On Wed, Jun 07, 2023 at 04:40:59PM +0200, Michal Privoznik wrote:
In ideal world, my plan was perfect. We allow union of all host
nodes in cpuset.mems and once QEMU has allocated its memory, we
'fix up' restriction of its emulator thread by writing the
original value we wanted to set all along. But in fact, we can't
do it because that triggers memory movement. For instance,
consider the following <numatune/>:
<numatune>
<memory mode="strict" nodeset="0"/>
<memnode cellid="1" mode="strict" nodeset="1"/>
</numatune>
<numa>
<cell id="0" cpus="0-1" memory="1024000"
unit="KiB" />
<cell id="1" cpus="2-3" memory="1048576"
unit="KiB"/>
</numa>
This is meant to create 1:1 mapping between guest and host NUMA
nodes. So we start QEMU with cpuset.mems set to "0-1" (so that it
can allocate memory even for guest node #1 and have the memory
come fro host node #1) and then, set cpuset.mems to "0" (because
that's where we wanted emulator thread to live).

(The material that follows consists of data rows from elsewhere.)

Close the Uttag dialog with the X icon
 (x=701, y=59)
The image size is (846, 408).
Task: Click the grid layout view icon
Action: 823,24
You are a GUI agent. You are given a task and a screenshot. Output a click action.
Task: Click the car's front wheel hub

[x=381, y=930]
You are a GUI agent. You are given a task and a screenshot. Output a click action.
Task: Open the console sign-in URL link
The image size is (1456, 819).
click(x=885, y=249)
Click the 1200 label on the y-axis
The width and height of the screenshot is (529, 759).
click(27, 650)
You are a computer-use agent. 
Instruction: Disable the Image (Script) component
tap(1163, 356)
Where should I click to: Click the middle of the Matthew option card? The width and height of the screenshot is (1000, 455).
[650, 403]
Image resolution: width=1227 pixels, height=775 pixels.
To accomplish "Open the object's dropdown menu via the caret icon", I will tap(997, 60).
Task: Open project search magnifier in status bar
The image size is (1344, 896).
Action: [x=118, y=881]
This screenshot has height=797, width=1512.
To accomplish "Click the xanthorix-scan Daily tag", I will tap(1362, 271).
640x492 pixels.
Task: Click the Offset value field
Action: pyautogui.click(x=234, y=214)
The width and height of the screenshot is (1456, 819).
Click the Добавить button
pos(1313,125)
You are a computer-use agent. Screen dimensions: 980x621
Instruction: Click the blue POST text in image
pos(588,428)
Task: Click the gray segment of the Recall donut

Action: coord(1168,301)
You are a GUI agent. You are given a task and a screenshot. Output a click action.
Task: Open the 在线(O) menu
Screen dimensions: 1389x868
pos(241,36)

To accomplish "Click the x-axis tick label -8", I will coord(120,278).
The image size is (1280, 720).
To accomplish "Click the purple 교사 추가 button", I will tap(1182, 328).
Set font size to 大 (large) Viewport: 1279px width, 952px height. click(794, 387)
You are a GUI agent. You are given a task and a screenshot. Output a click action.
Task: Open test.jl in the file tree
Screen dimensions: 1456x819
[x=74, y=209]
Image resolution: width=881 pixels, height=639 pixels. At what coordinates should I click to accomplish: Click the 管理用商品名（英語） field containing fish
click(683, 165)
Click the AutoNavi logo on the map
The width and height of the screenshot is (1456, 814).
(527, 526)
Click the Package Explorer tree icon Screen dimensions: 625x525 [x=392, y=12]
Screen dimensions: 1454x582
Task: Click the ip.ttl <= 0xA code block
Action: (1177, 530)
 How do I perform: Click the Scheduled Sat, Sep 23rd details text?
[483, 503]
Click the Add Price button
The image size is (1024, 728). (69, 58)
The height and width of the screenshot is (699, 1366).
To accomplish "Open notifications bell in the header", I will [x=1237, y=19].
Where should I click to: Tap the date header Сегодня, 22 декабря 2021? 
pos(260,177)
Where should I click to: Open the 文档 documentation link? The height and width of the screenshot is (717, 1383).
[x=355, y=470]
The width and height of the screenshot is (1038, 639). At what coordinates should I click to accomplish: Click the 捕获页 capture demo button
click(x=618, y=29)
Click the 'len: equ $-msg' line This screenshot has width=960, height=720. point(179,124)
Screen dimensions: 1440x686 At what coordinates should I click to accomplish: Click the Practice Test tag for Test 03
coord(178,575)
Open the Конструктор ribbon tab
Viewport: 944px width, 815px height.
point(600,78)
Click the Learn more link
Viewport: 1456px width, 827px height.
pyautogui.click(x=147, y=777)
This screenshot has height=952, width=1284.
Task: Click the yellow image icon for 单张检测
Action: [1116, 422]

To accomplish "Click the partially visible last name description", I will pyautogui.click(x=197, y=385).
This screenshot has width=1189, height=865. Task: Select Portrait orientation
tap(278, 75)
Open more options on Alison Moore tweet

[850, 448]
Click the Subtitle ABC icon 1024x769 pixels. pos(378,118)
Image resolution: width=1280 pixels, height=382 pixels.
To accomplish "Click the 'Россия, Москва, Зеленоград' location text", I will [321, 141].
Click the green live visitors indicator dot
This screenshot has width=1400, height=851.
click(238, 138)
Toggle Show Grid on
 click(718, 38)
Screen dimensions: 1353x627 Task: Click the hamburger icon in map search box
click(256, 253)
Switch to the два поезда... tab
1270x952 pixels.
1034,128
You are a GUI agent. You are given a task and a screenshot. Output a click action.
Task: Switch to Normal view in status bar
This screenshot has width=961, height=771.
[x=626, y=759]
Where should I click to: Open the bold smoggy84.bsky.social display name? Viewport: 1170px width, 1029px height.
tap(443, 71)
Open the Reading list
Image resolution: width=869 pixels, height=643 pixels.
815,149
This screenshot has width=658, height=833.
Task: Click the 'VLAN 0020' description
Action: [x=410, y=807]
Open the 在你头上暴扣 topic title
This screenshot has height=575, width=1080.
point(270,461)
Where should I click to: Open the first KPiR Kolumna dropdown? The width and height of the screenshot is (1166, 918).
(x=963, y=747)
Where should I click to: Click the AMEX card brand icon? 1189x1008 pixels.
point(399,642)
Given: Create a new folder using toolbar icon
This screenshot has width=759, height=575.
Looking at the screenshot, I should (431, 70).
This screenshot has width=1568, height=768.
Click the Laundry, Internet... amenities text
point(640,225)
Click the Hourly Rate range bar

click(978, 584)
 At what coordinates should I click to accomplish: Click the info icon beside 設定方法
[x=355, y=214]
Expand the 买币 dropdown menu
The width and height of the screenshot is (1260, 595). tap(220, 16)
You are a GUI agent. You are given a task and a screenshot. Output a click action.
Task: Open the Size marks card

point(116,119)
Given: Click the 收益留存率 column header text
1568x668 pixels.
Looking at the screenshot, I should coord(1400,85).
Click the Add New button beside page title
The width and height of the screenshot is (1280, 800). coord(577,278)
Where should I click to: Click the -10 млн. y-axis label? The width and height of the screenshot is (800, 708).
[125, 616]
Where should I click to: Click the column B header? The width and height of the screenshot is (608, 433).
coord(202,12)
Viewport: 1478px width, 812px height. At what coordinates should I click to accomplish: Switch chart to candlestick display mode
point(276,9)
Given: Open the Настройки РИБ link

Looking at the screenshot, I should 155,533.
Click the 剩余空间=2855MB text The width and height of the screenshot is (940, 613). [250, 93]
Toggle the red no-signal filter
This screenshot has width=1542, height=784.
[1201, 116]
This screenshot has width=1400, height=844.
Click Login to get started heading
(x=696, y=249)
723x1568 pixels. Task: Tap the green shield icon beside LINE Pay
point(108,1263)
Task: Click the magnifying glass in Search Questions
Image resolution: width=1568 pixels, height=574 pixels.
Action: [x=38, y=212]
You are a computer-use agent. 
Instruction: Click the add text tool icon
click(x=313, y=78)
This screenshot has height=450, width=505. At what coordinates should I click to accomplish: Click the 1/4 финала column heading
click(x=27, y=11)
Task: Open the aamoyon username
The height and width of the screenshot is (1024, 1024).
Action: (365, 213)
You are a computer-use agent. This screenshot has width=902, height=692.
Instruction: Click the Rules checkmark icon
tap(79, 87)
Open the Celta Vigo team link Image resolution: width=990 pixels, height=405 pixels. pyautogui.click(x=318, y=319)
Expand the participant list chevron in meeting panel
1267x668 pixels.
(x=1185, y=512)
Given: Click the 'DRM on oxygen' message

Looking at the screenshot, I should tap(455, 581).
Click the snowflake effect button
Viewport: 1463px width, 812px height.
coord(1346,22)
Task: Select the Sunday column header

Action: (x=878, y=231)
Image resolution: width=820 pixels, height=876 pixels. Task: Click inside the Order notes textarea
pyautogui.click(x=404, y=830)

But this in turn triggers movement of all memory (even the
allocated one) to host NUMA node #0. Therefore, we have to just
keep cpuset.mems untouched and rely on .host-nodes passed on the
QEMU cmd line.
The placement still suffers because of cpuset.mems set for vcpus
or iothreads, but that's fixed in next commit.